Она направилась в сторону дома, стараясь не поскользнуться, а София и Виктор быстро зашагали в противоположном направлении.
Глава четвертая
Блики от освещенного снизу бассейна падали на маленькие кусочки мозаики на стене. Была поздняя ночь, но он все еще не спал. Танкреди сделал глоток коктейля «Бульвардье», который он только что приготовил. Ему нравился этот вариант негрони с виски вместо джина, его теплый, обволакивающий вкус, напоминающий французский «Бэль Эпок». И не только его. В этом бокале было нечто большее. Он делал этот же коктейль для Софии прямо здесь, на этом же месте, в баре на краю этого бассейна.
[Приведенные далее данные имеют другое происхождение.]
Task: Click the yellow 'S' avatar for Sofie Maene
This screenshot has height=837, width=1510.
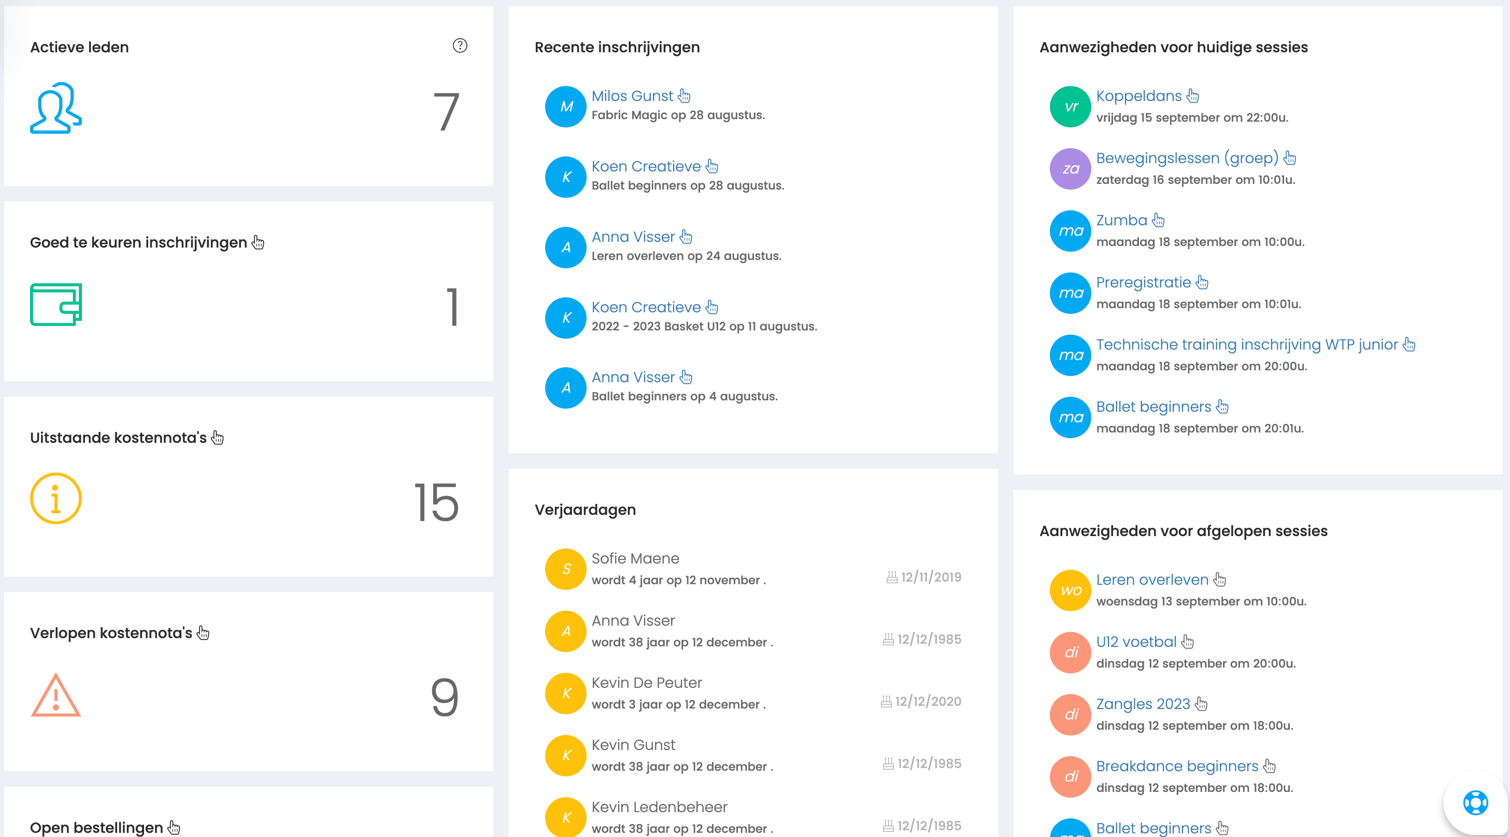Action: 566,569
Он рассказал ей, что этот коктейль был изобретен в 1927 году одним из самых легендарных барменов в истории, Гарри Макелхоном, создавшим его для американского писателя Эрскина Гвинна в «Harry’s Bar» в Париже.
София с любопытством взглянула на него и, отпив немного, закрыла глаза:
– Очень вкусно.
– Здесь используется бурбон. Он придает ему нотки карамели, дерева и специй.
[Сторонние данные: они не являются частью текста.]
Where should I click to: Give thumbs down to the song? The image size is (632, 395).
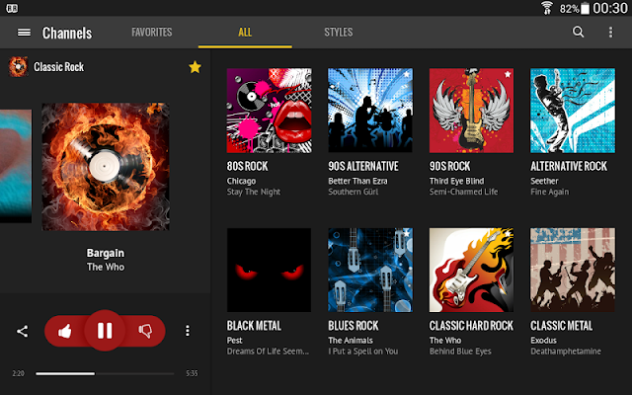pyautogui.click(x=145, y=331)
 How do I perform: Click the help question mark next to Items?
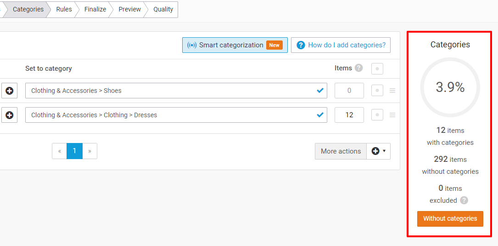[x=358, y=68]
– Да, я чувствую. Он прекрасен.
Они продолжили пить, болтать, улыбаться друг другу, совсем потеряв счет времени. Волосы Софии, освещенные теми же бликами света, которые теперь рисовали странные фигуры на стене, казались крошечными узорами на воздухе. Она о чем-то говорила, но Танкреди не слушал. Он был слишком восхищен звучанием ее голоса и движениями ее рук. Такие изысканные, легкие, они будто танцевали в ночи. Казалось, будто они исполняют саму темноту.
Танкреди допил и поставил бокал на небольшой хрустальный столик, стоявший рядом с плетеным шезлонгом. Странно, как одно-единственное мгновение, какая-то деталь целого дня может вызвать такую мощную бурю воспоминаний, сметающую любую уверенность.
«Иногда, – думал Танкреди, – мне действительно кажется, что у меня получилось, что я спасся и что я могу жить и без нее. Но затем вдруг крошечное воспоминание тянет меня назад, и я оказываюсь погруженным с головой в те короткие дни, которые я провел с ней. И все начинается по новой, опять и опять, каждый раз. Это похоже на бесконечно повторяющийся фильм, которому невнимательный режиссер забыл снять концовку. Концовку, которой мне так не хватает, которая оставляет меня в подвешенном состоянии. Незавершенным. Я скучаю по тебе, София. Я скучаю по всему, что хотел делать вместе с тобой. Я скучаю по тому, каким я был, когда был с тобой, но еще больше я скучаю по тому, каким я мог бы стать».
Танкреди встал. Он подошел к панорамному окну с видом на океан и стал наблюдать за темной водой, которая безмолвно и ритмично, в едином темпе, волновалась снаружи. У всего есть своя музыка. И у любви тоже. Все, что нам нужно, – это чтобы кто-то сыграл ее для нас и позволил нам ее услышать. Затем Танкреди посмотрел на небо и стал разглядывать несколько созвездий. «Интересно, видит ли она их тоже?» И ему тут же стало стыдно за эту мысль – словно он какой-то подросток. Но ему очень нравилось это чувство, которое он никогда раньше в своей жизни не испытывал.